İnna Lillah...

Güzel adamdı. Güzel bir kalbi vardı. Cüssesi küçüktü ama yüreği büyüktü. 

Sayıları çok az kalan dava insanlarından biriydi.

Akit Gazetesi Genel Yayın Yönetmeni Hasan Karakaya Rahmeti Rahmana kavuştu.

Hem de ne kavuşma.

Cumhurbaşkanı Erdoğan’ın Suudi Arabistan ziyaretini takip eden heyette yer alan Hasan ağabey, resmi ziyaretin ardından Cumhurbaşkanı ve heyetteki diğer gazeteciler ile birlikte önce umre yaptı. Ardından Medine’de “Cennet bahçesine” girdi.

Peygamber Efendimizin huzurunda gözyaşı döken Karakaya, kaldığı otel odasında geçirdiği kalp krizi nedeniyle hayatını kaybetti.

“Ölüm güzel şey budur perde ardından haber

Hiç güzel olmasaydı ölür müydü Peygamber?”

diyen Necip Fazıl Kısakürek’in mısralarındaki gibi o güzel Peygamberimize o mübarek topraklarda kavuştu.

Ölünün arkasından güzel konuşmak elbette bir gelenek, bir emir ama Hasan ağabey için zaten başka bir şey söylemek de mümkün değil.

Dava adamıydı dedik ya.

Bir takım terbiyesizlere “yeri cehennemlik, tabi varsa” sözünü söyletecek kadar davasına sadık, dinine sadık, dostlarına sadık biriydi.

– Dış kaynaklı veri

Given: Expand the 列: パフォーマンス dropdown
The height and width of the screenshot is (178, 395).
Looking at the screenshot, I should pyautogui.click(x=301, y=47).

O sözü söyleyen terbiyesizin kendini cezaevine attıran paralelle girdiği yatağı başlarına devirecek karakterdeydi.

Bakmayın siz bugün zayıflamış, kurumaya yüz tutmuş, güçten düşmüş vesayet odaklarına kahramanlık edenlere.

28 Şubat sürecinde herkesin tir tir titrediği o vesayet odaklarına karşı dimdik ayakta durmuş, hem kendi hem de yönettiği gazetesi itibar suikastlarına maruz kalırken, taviz vermemişti.

“Abi çok sertsin” diyenlere “az bile yapıyorum” cevabını verebilmişti.

“Gazeteciler!” Genelkurmay’ın ışıklarından “haber” üretirken, O “312 general”in hışmına uğramış, yine de geri durmamıştı. 2 trilyonluk dava kıskacında inim inim inletmişlerdi. Sırf gazetesinde “Onbaşı bile olamayacakların general olduğu ülke” denildiği için.

Dili sert miydi? Sertti. Kalemi keskindi miydi? Keskindi. Ama bu sertlik, bu keskinlik dostlarına değil düşmanlarınaydı. Düşmandan kastı da şahsına değil, davasına, dinine, ülkesine düşmanlık edenlerdi.

Ne deseydi yani? 28 Şubat’ın gazını arkasına alıp başörtülülere, burada yazamayacağım en ağır küfrü eden şahsiyetsize anladığı dilden cevap vermese miydi?  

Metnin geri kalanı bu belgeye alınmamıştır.